The Most Important Art By Bence Nanay
in 22nd Mar Del Plata International Film Festival
by Bence Nánay
It’s been common knowledge since Lenin’s famous declaration that film is “the most important art”: Film and politics are very intricately connected. This was neatly demonstrated when a very political – but quite mediocre film – won the Golden Palm in 2004 at the Cannes Film Festival. Since then, more and more film festivals have taken an explicitly political turn, including, surprisingly and sadly, even the Locarno Film Festival, traditionally associated with young, off-mainstream and world cinema.
And now, Mar del Plata seems about to join the club. The best film in the Latin American section now receives the “Che Guevara Prize” and more than half of the films in this competition are explicitly political. This, of course, would not in itself be a problem. Given the very tense political situation in South America, and as the festival this year coincided with George W. Bush’s visit to the continent, this political turn is very understandable and even justified, in any case, it should hardly come as a surprise. The problem starts when political considerations obscure artistic ones, and propaganda becomes more important than cinema itself.
This did not quite happen at Mar del Plata this year, mainly because of those films in the Latin American competition that were explicitly non-political or even anti-political. Maybe the most innovative of these was a Brazilian film, Bog of Beasts (Baixio das bestas) by Claudio Assis.
Bog of Beasts is an extremely dark film, in the tradition of Pier Paolo Pasolini and Rainer Werner Fassbinder. Everything is rotten in a small town surrounded by a sugarcane plantation: men either get blind drunk or beat and rape the local prostitutes, but preferably both. Women constantly pick fights with each other and intentionally try to get on their relatives’ nerves. The only person who appears to be different is Auxilidora (Mariah Teixeira), the 16 year old granddaughter of old Heitor (Fernando Teixeira), who uses her as a kitchen maid during the day and exhibits her naked for the enjoyment of horny truck drivers at night.

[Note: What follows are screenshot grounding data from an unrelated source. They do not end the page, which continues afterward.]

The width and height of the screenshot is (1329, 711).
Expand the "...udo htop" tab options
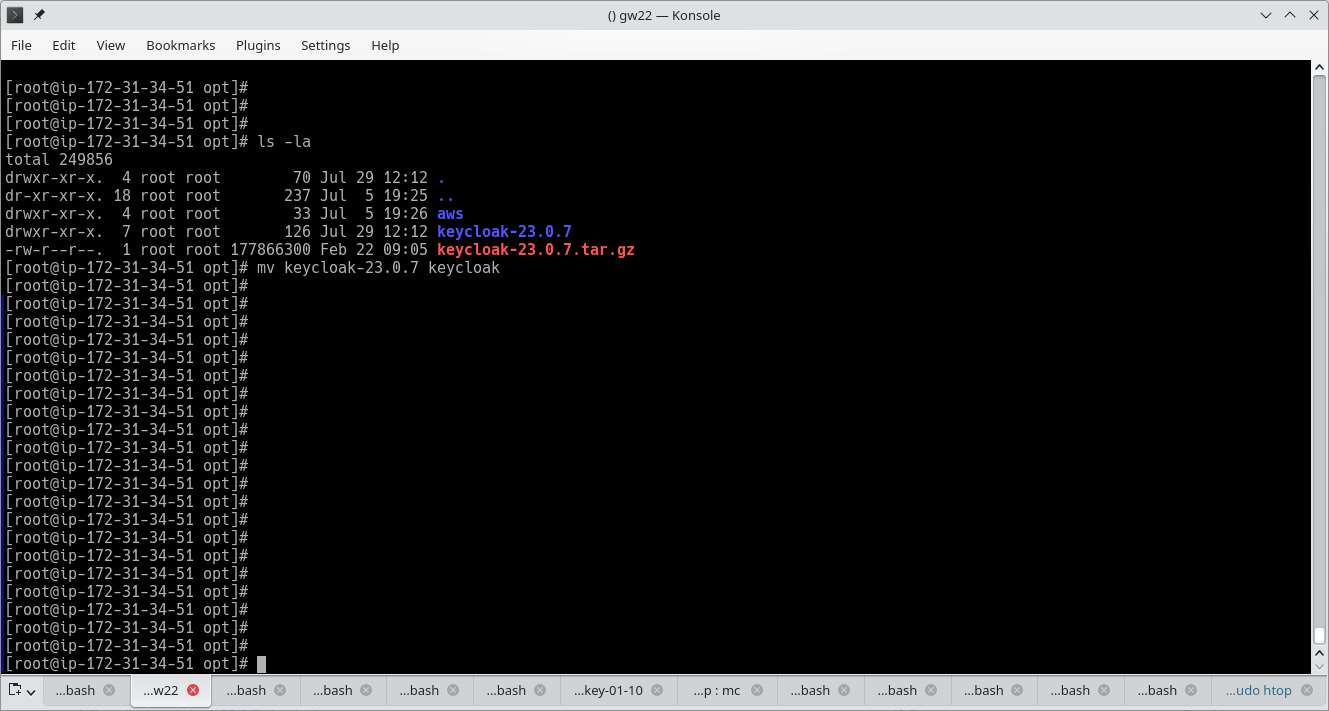coord(1305,690)
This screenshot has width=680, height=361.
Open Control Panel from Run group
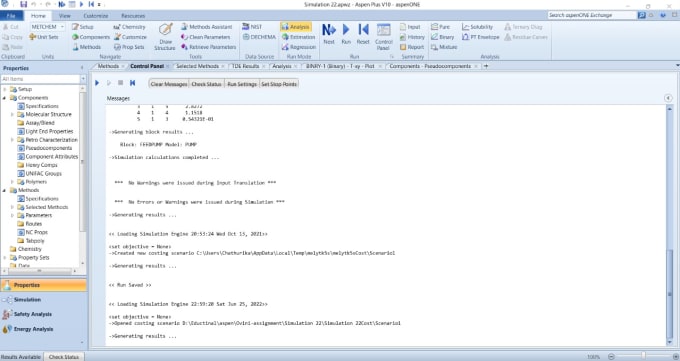(383, 36)
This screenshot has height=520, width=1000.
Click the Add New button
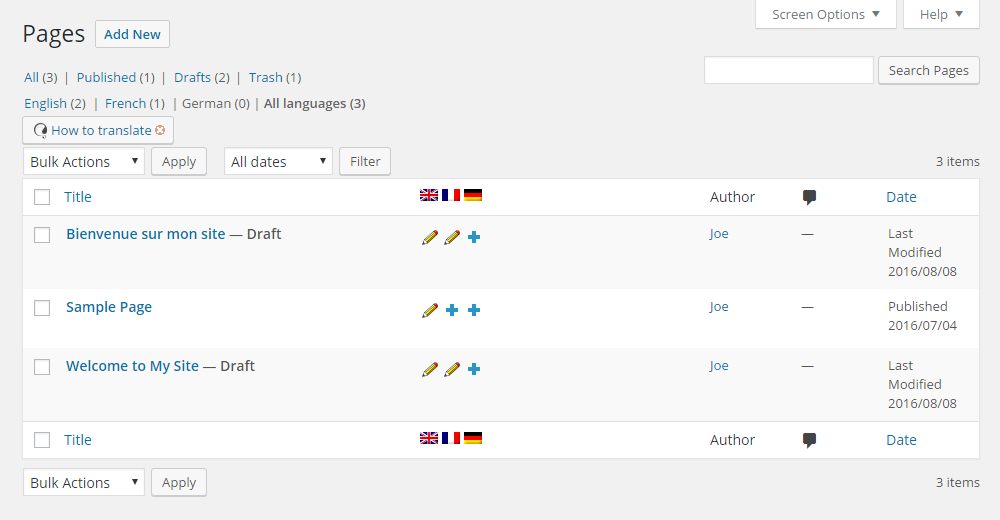pyautogui.click(x=132, y=34)
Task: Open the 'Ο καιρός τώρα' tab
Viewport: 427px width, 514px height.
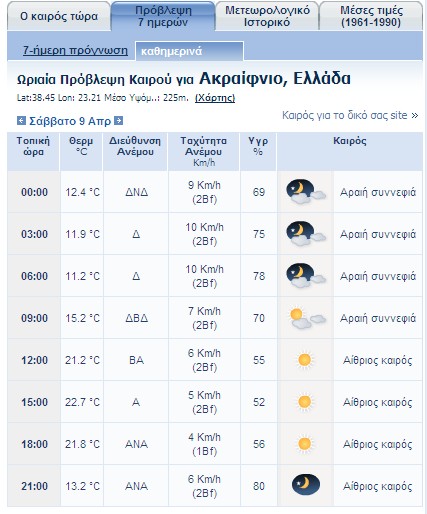Action: pyautogui.click(x=59, y=16)
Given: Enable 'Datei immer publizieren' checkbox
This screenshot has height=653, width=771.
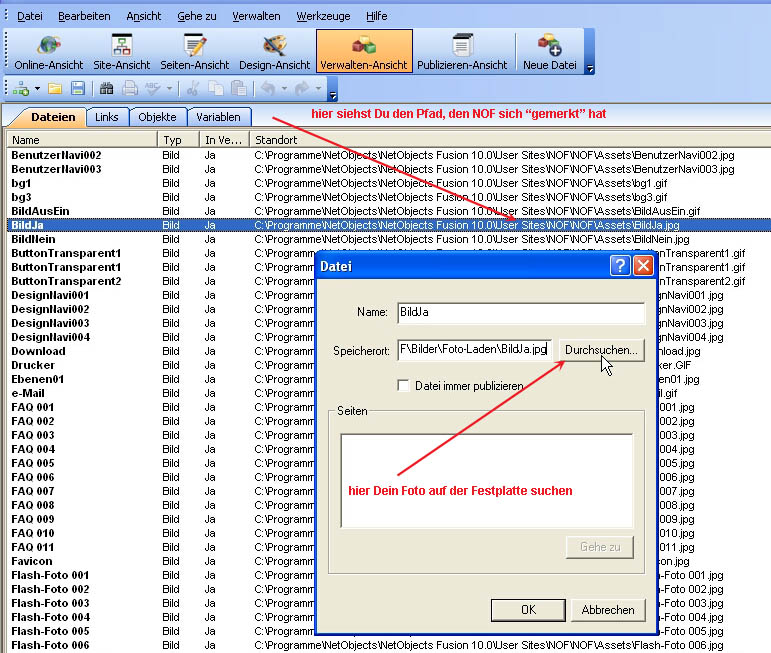Looking at the screenshot, I should pos(404,385).
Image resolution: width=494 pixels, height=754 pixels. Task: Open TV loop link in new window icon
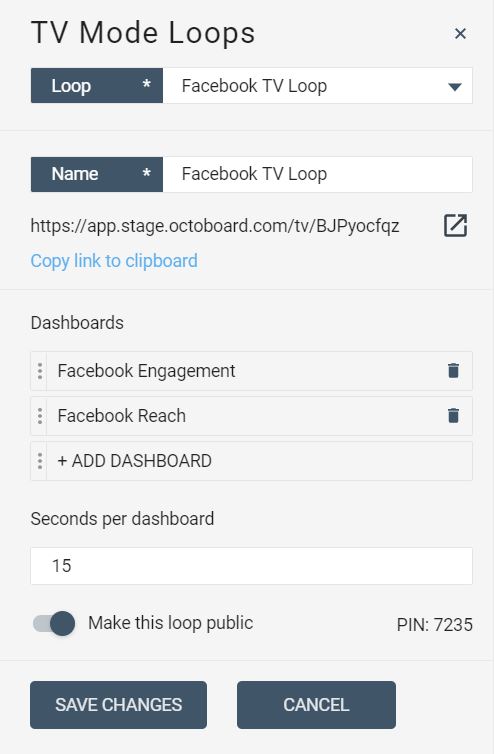point(455,226)
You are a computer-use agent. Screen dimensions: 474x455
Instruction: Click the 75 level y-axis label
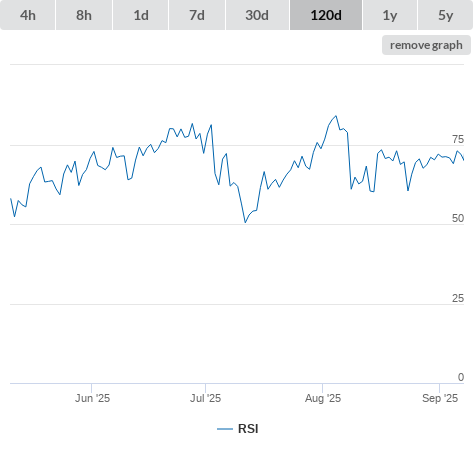pyautogui.click(x=458, y=139)
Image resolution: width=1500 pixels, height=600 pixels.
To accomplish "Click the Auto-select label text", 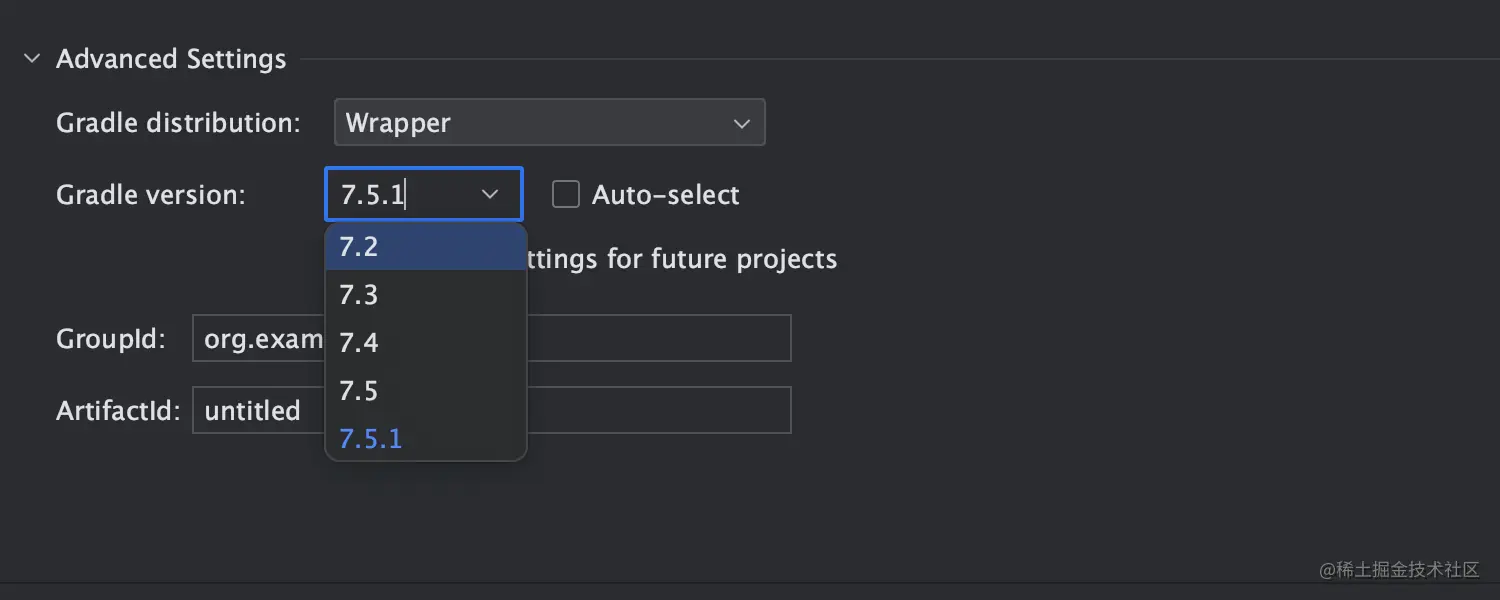I will pyautogui.click(x=665, y=195).
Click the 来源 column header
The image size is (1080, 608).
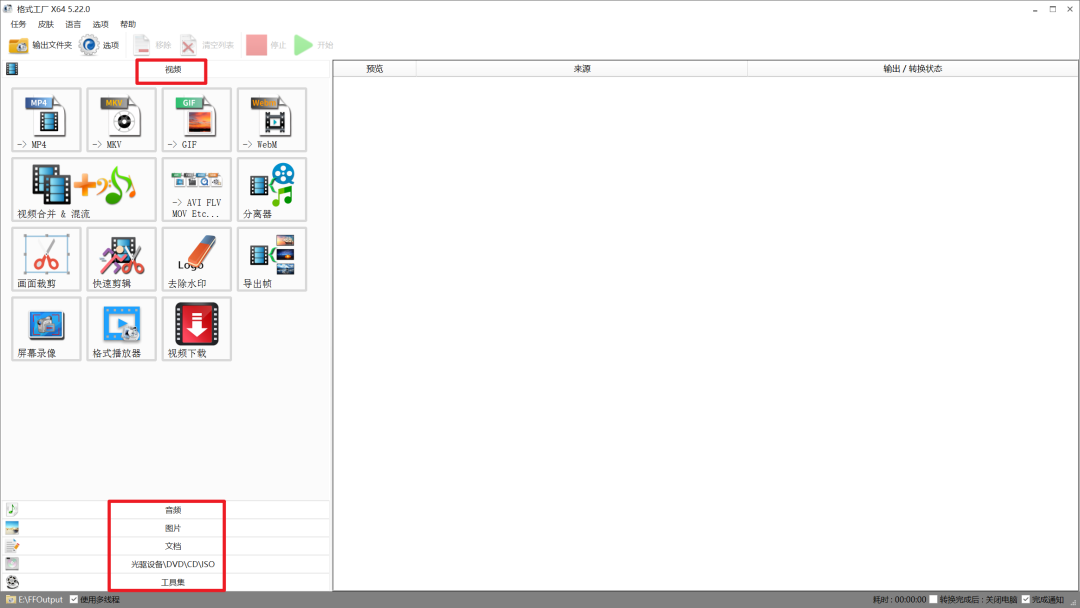582,69
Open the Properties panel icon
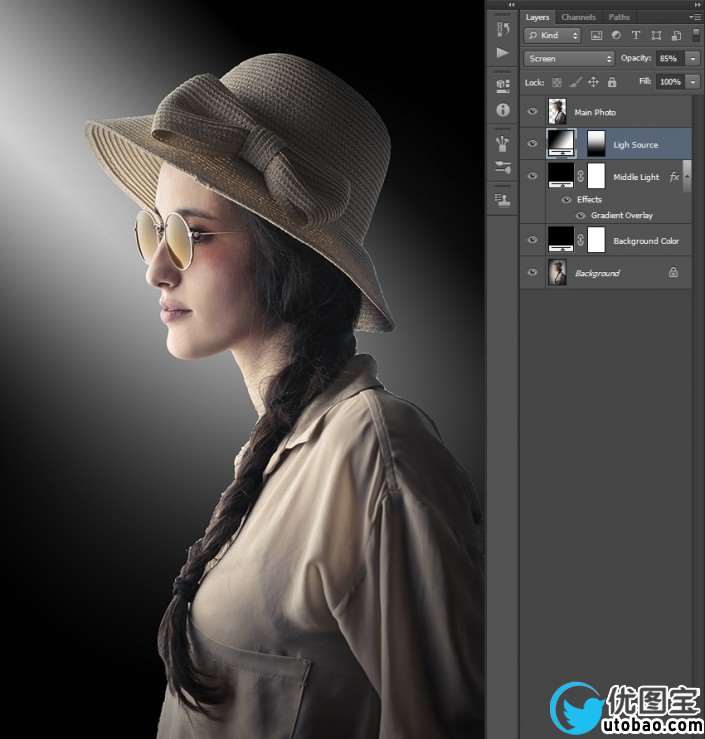 [502, 86]
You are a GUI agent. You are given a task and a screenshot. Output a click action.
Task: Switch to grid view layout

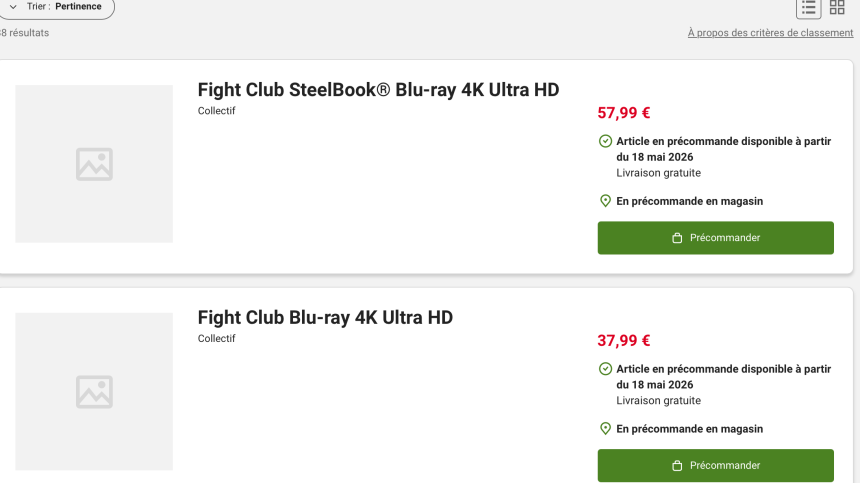[837, 7]
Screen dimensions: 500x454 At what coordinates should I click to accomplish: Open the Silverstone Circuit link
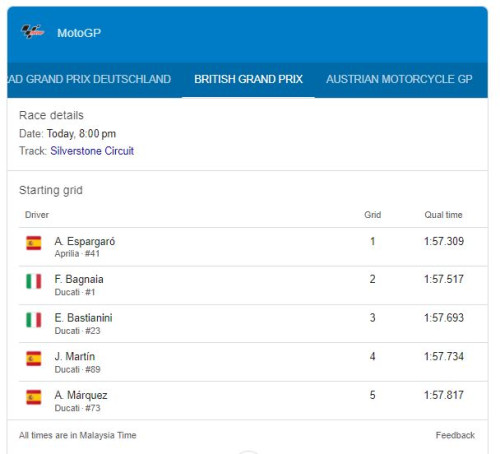pyautogui.click(x=92, y=151)
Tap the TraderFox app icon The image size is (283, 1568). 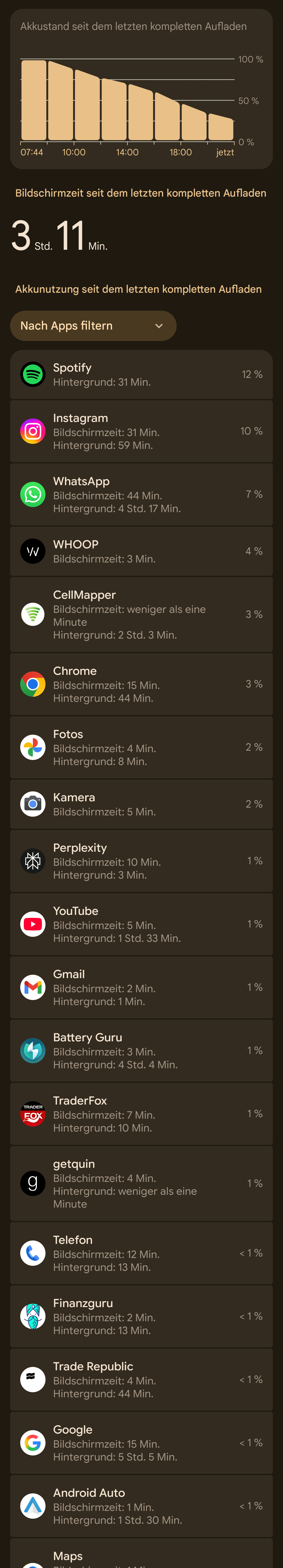tap(33, 1114)
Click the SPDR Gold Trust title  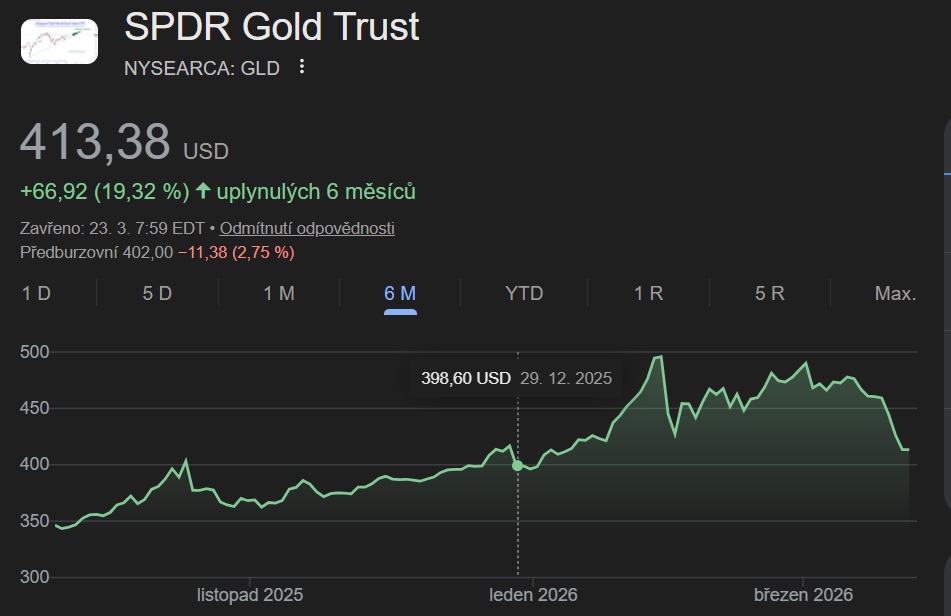coord(271,27)
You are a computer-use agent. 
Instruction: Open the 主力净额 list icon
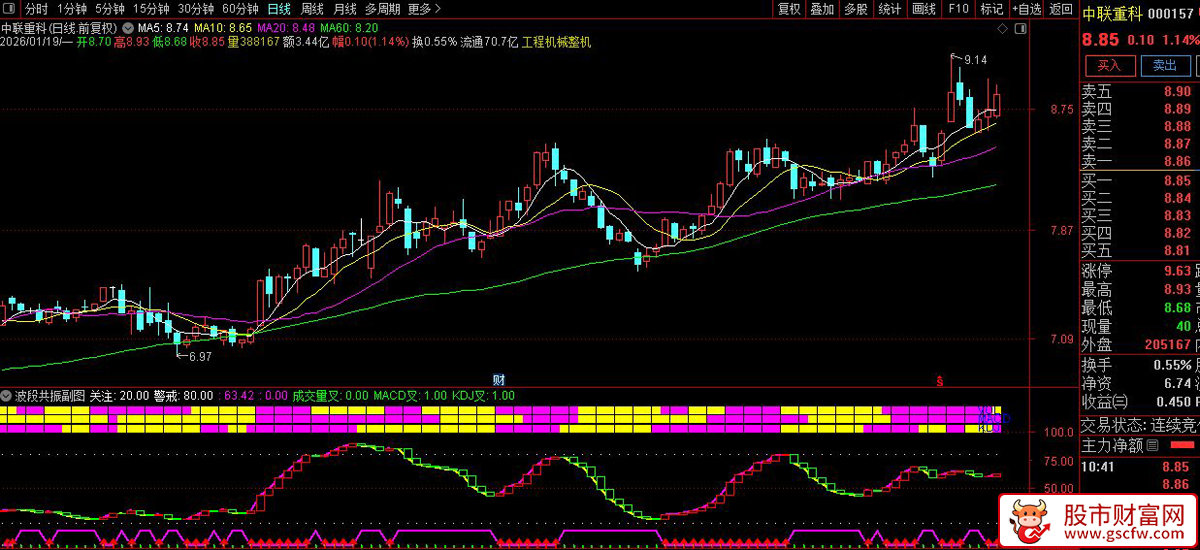(x=1152, y=445)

There is a very sharp contrast between Auxilidora and the rest of the community: while the others are always active, always busy getting drunk or laid, she is extremely passive. She is much more an object than a person, mainly the object of other person’s voyeurism and desire. This contrast makes us hope that she might perhaps escape from this cycle of violence and live a different life, but this hope is futile: her grandfather ends up prostituting her, and after being raped by a stranger, she becomes like any other woman in the community.
Most of the young men who go about raping prostitutes are rich kids who just sleep on the sofa all day and drink whiskey all night. It would have been easy to turn this dark movie into a film about class differences. But the director resisted this simplification. The rich do evil things because they are bored and have nothing else to do, but the poor (as the story of Heitor and Auxilidora demonstrates) do evil things because they want to get rich. The real problems run much deeper than political or class differences.